## AIM
Rescale the records from the start through the line containing "[x=416, y=205]", both included. Write out every line again, requests included, and multiply each coordinate in the answers by 1.15, rounding to whole numbers with halves rounded up.

Stored entries:
* BEGIN *
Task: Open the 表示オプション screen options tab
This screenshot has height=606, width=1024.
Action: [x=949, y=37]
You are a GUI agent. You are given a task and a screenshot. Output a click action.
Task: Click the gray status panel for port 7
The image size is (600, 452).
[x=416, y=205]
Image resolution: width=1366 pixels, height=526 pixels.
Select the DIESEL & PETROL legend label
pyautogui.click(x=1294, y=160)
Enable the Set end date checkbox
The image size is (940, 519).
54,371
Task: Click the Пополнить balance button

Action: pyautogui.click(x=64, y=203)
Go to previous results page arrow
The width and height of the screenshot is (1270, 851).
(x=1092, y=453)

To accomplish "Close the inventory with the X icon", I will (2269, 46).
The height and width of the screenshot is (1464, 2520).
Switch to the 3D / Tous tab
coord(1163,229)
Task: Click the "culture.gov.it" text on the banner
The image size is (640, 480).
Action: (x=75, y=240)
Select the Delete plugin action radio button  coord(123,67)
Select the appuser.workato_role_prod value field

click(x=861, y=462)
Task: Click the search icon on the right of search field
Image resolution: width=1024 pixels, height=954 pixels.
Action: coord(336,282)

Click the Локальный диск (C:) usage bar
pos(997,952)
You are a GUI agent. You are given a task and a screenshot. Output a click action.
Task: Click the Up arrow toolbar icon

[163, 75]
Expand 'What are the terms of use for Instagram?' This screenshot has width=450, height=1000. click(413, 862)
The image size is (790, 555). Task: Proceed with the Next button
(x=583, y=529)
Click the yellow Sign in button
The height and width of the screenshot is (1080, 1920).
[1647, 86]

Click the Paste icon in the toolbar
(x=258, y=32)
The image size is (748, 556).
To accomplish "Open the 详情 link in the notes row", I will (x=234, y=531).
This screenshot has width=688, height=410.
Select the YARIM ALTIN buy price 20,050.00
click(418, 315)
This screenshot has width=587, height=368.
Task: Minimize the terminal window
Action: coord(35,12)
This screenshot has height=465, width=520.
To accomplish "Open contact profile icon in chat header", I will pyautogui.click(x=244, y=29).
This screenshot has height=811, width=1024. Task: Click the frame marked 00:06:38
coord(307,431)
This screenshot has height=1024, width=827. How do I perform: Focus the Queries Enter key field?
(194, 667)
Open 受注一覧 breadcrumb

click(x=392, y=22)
* END *
## RESPONSE TO THIS TASK
Task: Open the 表示オプション screen options tab
This screenshot has height=606, width=1024.
Action: [x=1091, y=43]
You are a GUI agent. You are given a task and a screenshot. Output a click action.
Task: Click the gray status panel for port 7
The image size is (600, 452).
[x=478, y=236]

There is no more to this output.